>>>
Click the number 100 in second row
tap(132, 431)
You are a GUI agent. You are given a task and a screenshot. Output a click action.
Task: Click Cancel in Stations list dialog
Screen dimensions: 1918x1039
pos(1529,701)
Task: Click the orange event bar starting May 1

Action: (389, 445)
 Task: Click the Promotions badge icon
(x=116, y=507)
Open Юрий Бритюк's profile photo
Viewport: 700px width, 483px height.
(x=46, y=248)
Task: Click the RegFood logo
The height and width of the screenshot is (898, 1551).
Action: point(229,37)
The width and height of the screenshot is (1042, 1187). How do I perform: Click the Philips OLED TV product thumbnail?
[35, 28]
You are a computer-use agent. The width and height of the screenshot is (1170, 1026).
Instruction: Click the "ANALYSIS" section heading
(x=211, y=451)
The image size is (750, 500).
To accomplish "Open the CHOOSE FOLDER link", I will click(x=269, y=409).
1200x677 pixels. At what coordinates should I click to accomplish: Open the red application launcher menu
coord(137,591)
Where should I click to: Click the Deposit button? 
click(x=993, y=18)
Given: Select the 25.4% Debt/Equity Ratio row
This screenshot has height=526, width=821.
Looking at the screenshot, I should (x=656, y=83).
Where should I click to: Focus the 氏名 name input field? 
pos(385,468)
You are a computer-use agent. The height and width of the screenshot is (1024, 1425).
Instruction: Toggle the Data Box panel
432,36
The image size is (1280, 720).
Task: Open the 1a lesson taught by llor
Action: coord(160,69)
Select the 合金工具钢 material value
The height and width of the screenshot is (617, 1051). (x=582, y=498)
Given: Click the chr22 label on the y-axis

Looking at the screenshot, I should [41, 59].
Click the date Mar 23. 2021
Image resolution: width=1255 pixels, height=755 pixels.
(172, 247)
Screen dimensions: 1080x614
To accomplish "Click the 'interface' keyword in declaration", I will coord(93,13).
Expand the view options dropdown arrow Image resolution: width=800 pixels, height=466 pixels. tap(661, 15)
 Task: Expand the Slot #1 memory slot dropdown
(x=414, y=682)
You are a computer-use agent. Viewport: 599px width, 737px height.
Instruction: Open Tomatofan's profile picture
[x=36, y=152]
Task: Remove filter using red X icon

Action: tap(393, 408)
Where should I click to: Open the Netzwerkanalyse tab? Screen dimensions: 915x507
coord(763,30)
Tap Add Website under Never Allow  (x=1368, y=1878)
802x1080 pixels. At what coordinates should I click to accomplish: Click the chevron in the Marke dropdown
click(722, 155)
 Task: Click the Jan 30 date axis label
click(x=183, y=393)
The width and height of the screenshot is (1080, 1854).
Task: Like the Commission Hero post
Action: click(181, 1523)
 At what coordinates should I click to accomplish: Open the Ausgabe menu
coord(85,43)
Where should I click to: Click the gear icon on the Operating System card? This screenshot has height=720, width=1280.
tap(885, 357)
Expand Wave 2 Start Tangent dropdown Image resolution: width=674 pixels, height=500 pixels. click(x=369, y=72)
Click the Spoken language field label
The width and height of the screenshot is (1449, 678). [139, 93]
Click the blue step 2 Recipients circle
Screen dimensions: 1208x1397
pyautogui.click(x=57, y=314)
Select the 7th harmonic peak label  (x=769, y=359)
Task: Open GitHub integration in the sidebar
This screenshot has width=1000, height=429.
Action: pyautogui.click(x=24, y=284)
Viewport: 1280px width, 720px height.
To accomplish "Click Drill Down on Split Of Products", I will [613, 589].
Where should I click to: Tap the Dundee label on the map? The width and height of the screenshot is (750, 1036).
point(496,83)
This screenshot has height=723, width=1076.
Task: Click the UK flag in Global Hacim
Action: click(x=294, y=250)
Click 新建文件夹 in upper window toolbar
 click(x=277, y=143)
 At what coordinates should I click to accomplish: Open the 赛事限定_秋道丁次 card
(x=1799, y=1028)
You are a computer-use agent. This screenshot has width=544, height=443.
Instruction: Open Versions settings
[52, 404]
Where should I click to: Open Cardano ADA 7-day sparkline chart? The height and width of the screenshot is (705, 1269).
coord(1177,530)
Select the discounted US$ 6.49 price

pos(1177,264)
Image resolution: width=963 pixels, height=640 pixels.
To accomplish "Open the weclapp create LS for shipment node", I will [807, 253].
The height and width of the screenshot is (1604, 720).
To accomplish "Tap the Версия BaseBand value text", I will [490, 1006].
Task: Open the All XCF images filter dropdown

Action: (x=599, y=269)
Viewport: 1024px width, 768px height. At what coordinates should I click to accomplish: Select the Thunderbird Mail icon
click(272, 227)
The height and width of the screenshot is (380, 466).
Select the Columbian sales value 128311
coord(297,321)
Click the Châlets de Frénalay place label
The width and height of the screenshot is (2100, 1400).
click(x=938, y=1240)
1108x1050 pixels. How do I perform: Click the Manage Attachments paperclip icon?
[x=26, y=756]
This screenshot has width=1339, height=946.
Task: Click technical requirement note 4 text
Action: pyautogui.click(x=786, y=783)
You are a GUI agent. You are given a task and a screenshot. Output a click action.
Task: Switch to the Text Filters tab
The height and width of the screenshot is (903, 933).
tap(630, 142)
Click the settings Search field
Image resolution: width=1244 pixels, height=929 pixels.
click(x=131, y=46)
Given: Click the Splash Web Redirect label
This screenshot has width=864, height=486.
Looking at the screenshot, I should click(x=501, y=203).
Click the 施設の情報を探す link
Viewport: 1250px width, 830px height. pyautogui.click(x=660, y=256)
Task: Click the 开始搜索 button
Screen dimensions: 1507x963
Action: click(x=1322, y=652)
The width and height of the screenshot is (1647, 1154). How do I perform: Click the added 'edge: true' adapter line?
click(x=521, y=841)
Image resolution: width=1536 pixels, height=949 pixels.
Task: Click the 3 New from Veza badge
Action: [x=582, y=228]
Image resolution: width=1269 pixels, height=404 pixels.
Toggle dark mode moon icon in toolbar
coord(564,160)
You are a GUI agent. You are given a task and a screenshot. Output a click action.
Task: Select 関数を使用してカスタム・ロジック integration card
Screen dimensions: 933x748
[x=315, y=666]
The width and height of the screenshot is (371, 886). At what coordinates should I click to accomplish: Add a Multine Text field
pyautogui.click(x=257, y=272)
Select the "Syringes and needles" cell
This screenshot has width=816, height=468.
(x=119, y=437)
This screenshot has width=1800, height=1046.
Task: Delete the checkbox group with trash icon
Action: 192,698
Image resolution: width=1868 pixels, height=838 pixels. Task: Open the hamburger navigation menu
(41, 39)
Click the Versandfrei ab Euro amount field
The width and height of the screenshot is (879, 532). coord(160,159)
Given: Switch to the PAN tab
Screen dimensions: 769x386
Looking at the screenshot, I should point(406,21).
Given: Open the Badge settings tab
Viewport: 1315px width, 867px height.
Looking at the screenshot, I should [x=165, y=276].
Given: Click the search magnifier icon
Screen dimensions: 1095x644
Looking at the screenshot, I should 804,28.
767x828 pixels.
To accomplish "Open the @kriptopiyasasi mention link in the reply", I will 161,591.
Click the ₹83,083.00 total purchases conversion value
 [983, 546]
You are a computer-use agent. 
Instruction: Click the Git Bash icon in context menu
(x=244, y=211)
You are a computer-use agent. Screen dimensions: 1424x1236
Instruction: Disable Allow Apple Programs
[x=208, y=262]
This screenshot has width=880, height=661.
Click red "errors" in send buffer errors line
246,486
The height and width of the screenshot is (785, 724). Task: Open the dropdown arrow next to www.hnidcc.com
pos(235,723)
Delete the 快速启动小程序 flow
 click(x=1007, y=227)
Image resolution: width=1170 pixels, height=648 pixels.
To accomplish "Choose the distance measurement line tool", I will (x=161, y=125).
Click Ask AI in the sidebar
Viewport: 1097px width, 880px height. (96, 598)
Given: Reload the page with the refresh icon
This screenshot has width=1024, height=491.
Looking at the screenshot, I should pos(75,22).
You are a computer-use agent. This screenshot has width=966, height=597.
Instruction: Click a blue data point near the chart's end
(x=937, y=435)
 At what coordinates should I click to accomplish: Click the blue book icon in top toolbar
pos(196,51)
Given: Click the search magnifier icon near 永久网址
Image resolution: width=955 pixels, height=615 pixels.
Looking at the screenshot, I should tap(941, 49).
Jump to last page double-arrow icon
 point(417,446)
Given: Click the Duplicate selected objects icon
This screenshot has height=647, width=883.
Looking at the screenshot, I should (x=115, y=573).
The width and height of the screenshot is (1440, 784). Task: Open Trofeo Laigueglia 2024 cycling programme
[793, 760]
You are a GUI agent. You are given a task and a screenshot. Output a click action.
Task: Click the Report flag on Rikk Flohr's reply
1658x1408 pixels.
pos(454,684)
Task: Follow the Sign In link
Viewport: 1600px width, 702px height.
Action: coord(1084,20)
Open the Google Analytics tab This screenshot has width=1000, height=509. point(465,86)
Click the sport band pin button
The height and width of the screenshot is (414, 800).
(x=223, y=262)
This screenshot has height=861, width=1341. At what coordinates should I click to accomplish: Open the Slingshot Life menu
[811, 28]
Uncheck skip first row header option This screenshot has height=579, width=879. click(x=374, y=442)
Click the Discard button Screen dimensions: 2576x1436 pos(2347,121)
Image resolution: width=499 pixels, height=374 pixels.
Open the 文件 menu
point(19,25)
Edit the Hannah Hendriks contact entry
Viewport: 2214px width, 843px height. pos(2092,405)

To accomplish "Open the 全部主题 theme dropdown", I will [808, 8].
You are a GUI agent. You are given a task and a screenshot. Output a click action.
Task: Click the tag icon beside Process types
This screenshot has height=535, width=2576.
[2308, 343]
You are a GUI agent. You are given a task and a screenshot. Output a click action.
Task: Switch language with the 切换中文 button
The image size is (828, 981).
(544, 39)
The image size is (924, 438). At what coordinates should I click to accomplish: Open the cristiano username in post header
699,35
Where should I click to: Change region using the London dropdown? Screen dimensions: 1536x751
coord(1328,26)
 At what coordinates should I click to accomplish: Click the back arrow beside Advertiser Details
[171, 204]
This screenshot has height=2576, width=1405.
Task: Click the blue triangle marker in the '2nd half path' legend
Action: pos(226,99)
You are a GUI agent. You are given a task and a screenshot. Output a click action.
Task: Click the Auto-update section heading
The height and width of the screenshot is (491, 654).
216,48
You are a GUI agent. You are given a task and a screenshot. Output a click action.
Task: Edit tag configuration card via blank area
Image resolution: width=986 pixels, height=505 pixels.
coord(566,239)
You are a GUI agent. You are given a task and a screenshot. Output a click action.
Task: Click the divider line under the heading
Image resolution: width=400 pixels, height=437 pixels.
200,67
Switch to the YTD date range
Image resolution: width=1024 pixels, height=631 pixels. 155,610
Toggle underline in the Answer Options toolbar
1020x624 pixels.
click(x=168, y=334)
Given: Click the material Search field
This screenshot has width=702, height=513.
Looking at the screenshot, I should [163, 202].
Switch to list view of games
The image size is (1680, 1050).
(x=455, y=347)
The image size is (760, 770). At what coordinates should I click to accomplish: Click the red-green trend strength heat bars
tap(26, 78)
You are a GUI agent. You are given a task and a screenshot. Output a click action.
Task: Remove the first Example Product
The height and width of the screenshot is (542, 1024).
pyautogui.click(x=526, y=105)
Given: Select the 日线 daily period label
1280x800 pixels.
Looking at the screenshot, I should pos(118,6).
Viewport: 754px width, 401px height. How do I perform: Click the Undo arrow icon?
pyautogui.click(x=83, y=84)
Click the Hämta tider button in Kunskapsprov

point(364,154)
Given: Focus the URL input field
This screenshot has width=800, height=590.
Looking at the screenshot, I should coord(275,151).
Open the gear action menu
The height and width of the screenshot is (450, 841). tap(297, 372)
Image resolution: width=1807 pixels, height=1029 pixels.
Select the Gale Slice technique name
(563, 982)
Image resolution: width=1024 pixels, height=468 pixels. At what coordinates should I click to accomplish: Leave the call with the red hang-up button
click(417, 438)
<<<
### INSTRUCTIONS FOR THE TASK
A single figure is required: the number of lines above in which the string "integration" appears.

### SOLUTION TO THIS EXERCISE
2